“You can’t sell an animal-containing product like a Bentley, with 20 leather hides, to someone with a vegan lifestyle,”Bentley’s Director of Design Stefan Sielaff said at the Future of the Car Summit in London this week, according to Auto Express.
“We’ve been talking to these customers, in California especially, and they’re asking us what we can give them. We do a lot of custom-made and coach-built solutions, in conjunction with our colleagues at [coachbuilder] Mulliner, and therefore we want to satisfy these customers because they are the peak of a trend.”
The Crewe-headquartered company, which has been a subsidiary of German conglomerate Volkswagen AG since 1998, plans to utilize several materials that have not yet entered the mass market.
“We will shortly present a Bentley with a vegan interior; it’ll give you a luxury sensation but with a different way – protein leather, mushroom leather, jellyfish material,” said Sielaff.

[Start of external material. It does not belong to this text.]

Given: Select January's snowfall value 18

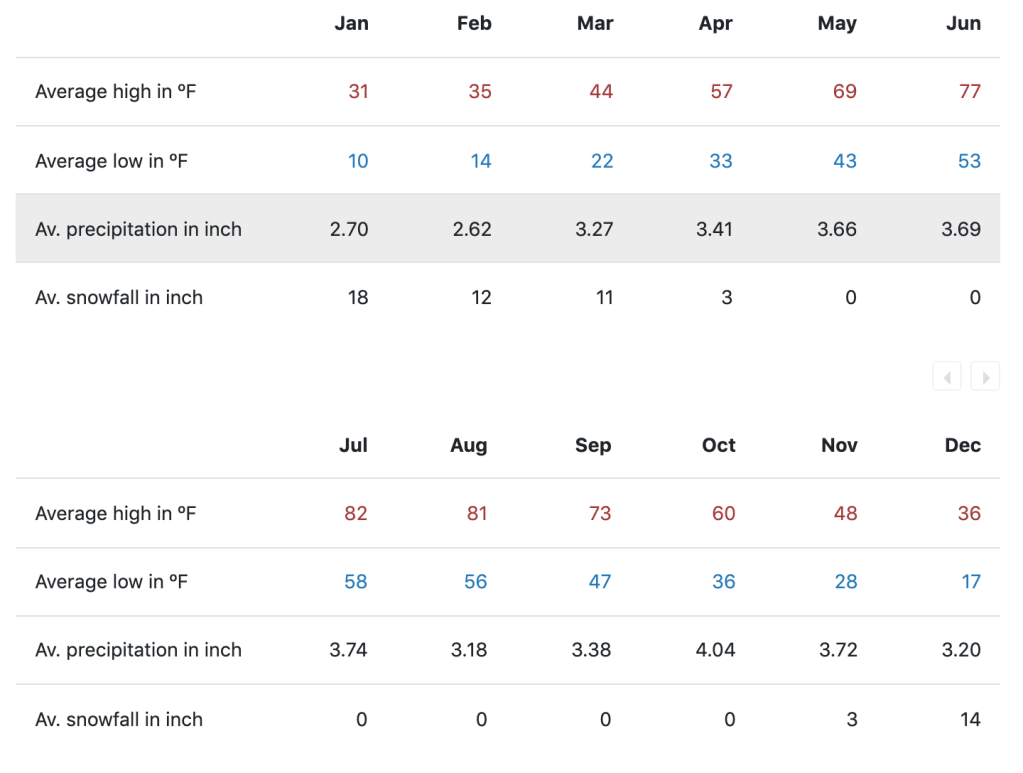Looking at the screenshot, I should 358,298.
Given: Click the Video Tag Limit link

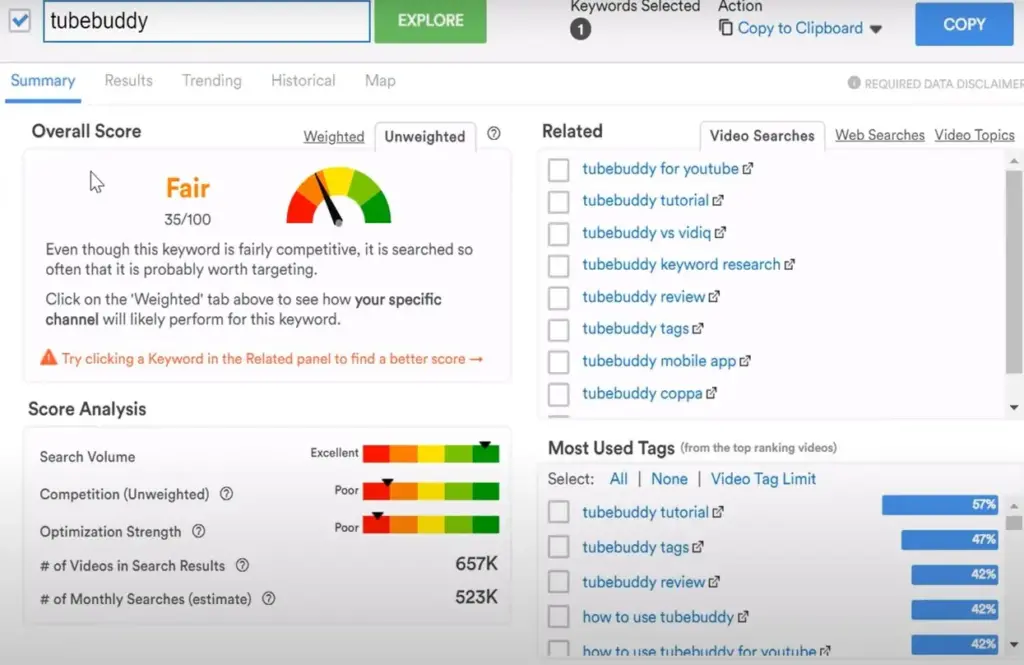Looking at the screenshot, I should (763, 479).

While protein leather, or pleather, is already commonly used for upholstery – particularly by cheaper car brands – mushroom leather, made from caps of the fungi, and reportedly soft and possessed of anti-bacterial qualities, is only being produced by several start-ups. Translucent jellyfish leather has only been to manufacture several individual pieces as proof of concept, though technologically there are few impediments to producing more.
Bentley is one of the most expensive car brands in the world, with the cheapest model in the 2017 range retailing for upwards of $180,000, with interior and technical customization’s capable of shooting up the price up by tens of thousands of dollars.
The company, founded in 1919, is not the first to trumpet vegan-friendly models. Last year, the upstart US electric car manufacturer Tesla earned the PETA seal of approval with its first vegan interior, though it restricted itself to using only synthetic leather. Several of the German car giants also offer similar options.